- Soyuqbulaq Location within Azerbaijan
- Coordinates: 41°19′22″N 45°15′54″E﻿ / ﻿41.32278°N 45.26500°E
- Country: Azerbaijan
- Rayon: Agstafa
- Municipality: Köçvəlili
- Time zone: UTC+4 (AZT)
- • Summer (DST): UTC+5 (AZT)

= Soyuqbulaq, Agstafa =

Soyuqbulaq (also, Soyuq Bulaq) is a village in the Agstafa Rayon of Azerbaijan. It forms part of the municipality of Köçvəlili.

In 2006, a French–Azerbaijani team discovered nine kurgans at the cemetery of Soyuqbulaq. They were dated to the beginning of the fourth millennium BC, which makes it the oldest kurgan cemetery in Transcaucasia. Similar kurgans have been found at Kavtiskhevi, Kaspi Municipality, in central Georgia.

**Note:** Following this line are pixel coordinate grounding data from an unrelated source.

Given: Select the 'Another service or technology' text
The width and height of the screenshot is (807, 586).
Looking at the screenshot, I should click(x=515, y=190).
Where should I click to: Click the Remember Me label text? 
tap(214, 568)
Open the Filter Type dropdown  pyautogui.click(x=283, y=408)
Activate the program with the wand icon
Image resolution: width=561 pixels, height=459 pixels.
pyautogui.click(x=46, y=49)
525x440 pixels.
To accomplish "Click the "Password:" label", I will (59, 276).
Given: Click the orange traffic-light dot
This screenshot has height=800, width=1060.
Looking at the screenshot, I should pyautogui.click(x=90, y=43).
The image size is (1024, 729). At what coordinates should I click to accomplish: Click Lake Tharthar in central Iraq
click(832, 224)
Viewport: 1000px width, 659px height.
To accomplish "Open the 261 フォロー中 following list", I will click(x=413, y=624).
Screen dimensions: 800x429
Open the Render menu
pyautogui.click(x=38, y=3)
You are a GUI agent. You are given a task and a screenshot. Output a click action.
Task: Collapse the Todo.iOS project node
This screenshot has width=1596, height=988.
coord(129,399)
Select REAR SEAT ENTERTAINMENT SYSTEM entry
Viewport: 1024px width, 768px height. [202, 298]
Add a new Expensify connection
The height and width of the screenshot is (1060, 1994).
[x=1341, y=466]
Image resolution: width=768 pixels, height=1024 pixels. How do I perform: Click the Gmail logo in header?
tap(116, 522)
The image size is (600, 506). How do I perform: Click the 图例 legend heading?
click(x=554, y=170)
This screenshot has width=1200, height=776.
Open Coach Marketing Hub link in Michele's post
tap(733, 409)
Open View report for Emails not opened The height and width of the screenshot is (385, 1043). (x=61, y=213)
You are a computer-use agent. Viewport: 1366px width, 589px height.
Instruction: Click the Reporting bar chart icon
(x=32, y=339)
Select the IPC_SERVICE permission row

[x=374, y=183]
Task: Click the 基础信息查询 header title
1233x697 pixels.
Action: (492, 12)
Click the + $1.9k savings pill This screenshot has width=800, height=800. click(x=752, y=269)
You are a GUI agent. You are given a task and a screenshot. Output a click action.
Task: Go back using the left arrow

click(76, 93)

Several other archaeological sites seem to belong to the same ancient cultural tradition as Soyuq Bulaq. They include Berikldeebi, Kavtiskhevi, Leilatepe, Boyuk Kesik, and Poylu, Agstafa, and are characterized by pottery assemblages "mainly or totally in the North Mesopotamian tradition".

==Discoveries==
The numerous artifacts discovered at these sites have shed light on the material and spiritual culture of this ancient people during the late Eneolithic period. Amongst the finds are stone and bone tools, metal objects, and a huge cache of clay vessels. There are also anthropomorphic and zoomorphic figurines made of clay or bone. Grain residues were also excavated.

The residents kept cattle and other domesticated animals in these settlements.

Most of these sites are associated with the Leilatepe archeological culture of the first half of the fourth millennium BCE. It is believed that this was the result of the migration of near-eastern tribes from Mesopotamia to South Caucasus, especially to Azerbaijan.

According to the excavators,

Discovery of Soyugbulaq in 2004 and subsequent excavations provided substantial proof that the practice of kurgan burial was well established in the South Caucasus during the late Eneolithic. The roots of the Leylatepe Archaeological Culture to which the Soyugbulaq kurgans belong to, stemmed from the Ubaid culture of Central Asia.

The Leylatepe Culture tribes migrated to the north in the mid-fourth millennium, B.C. and played an important part in the rise of the Maikop Culture of the North Caucasus. A number of Maikop Culture kurgans and Soyugbulaq kurgans display the same northwest to southeast grave alignment. More than that, Soyugbulaq kurgans yielded pottery forms identical to those recovered from the Maikop kurgans. These are the major factors attesting to the existence of a genetic link between the two cultures.

== Metallurgy ==
The earliest mining of metals started in this area already in the second half of the 4th millennium. After 3000 BC, a significant increase in the use of metal objects occurred in this area of Caucasus, and at the Kura-Araxes sites in general.

Also the variation in copper alloys increased during this time. The rich tomb of a woman at Kvazchela is a good example of this, which is quite similar to the 'royal tomb' from Arslantepe. The use of an arsenical component up to 25% in copper objects resulted in a shiny greyish, silvery colour. So it is quite possible that these unusually high arsenical alloys were intended to imitate silver.

Also, the earliest evidence of silver use in Caucasus is attested at Soyuq Bulaq at this time, although these items are still rather few. Silver also occurred for the first time in the archaeological record of Georgia during this period.